According to the record, Garcia testified by deposition that there was not a written lease extension and any oral extension was made by her attorney, C. Frank Wood. She had no first hand information regarding the extension of the lease. Nila Wipf testified that she did not know whether Graham, her attorney, had extended the lease in question for three additional months under the same terms provided in *314the lease. Wipf testified that she did not know what the December 31, 2003 letter from Wood to Graham meant.
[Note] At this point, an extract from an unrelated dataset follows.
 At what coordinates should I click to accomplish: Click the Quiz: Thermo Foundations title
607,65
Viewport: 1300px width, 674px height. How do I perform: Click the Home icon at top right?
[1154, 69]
We believe that Mason has shown that it is seeking discovery that is relevant to the claims and defenses at issue in this lawsuit and that discovery is necessary to the presentation of its case. Mason has explored other methods to obtain the necessary discovery, that is, by deposing Garcia and Wipf, and it possesses no other means to obtain the necessary information. The discovery is not cumulative and does not appear available from any other source.
Moreover, we note that, to the extent that Mason seeks to discover communications between Graham and Wood, such communications would not be covered by the attorney-client privilege. Accordingly, Mason may depose Graham and Wood for facts relevant to Mason’s affirmative defenses of ratification and estoppel.
In handling these depositions, the parties may follow the procedure set out by the Texas Supreme Court in West v. Sóli-to, 563 S.W.2d 240 (Tex.1978). See id. at 246. At the depositions, the deponents may assert privilege and refuse to answer any questions violating the attorney-client privilege. Id. After completing the deposition as to all other matters, the examining party may apply to the trial court for an order to compel answers to the contested questions, at which time the trial court can determine whether the matter sought to be discovered is covered by privilege. Id. An order could then be issued compelling answers to those questions covering matters not within the privilege. Id.2
D. Conclusion
Because respondent’s abuse of discretion prevents Mason from developing relevant evidence pertaining to its defenses, Mason has no adequate remedy at law. See Walker, 827 S.W.2d at 843. Accordingly, we conditionally grant Mason’s petition for writ of mandamus and order respondent to vacate his order of April 13, 2005, and to conduct further proceedings consistent with this opinion. We are confident that respondent will comply with our ruling. The writ will issue only if respondent fails to vacate his order denying the depositions.